[V1] VLM - enable processor cache by default (#11305)

Signed-off-by: Alexander Matveev <alexm@neuralmagic.com>
2024-12-18 18:54:46 -05:00
parent ca5f54a9b9
commit fdea8ec167
7 changed files with 72 additions and 48 deletions
--- a/vllm/config.py
+++ b/vllm/config.py
@@ -148,9 +148,8 @@ class ModelConfig:
            HuggingFace config.
        mm_processor_kwargs: Arguments to be forwarded to the model's processor
            for multi-modal data, e.g., image processor.
-        mm_cache_preprocessor: If true, then enables caching of the multi-modal 
-            preprocessor/mapper. Otherwise, the mapper executes each time, and 
-            for better performance consider enabling frontend process.
+        disable_mm_preprocessor_cache: If true, then disables caching of the
+            multi-modal preprocessor/mapper. (not recommended)

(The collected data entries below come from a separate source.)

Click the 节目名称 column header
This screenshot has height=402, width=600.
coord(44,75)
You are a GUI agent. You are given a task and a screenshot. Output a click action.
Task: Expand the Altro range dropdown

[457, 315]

        override_neuron_config: Initialize non default neuron config or
            override default neuron config that are specific to Neuron devices,
            this argument will be used to configure the neuron config that
@@ -216,7 +215,7 @@ class ModelConfig:
                 config_format: ConfigFormat = ConfigFormat.AUTO,
                 hf_overrides: Optional[HfOverrides] = None,
                 mm_processor_kwargs: Optional[Dict[str, Any]] = None,
-                 mm_cache_preprocessor: bool = False,
+                 disable_mm_preprocessor_cache: bool = False,
                 override_neuron_config: Optional[Dict[str, Any]] = None,
                 override_pooler_config: Optional["PoolerConfig"] = None,
                 logits_processor_pattern: Optional[str] = None) -> None:
@@ -286,7 +285,7 @@ class ModelConfig:
        self.dtype = _get_and_verify_dtype(self.hf_text_config, dtype)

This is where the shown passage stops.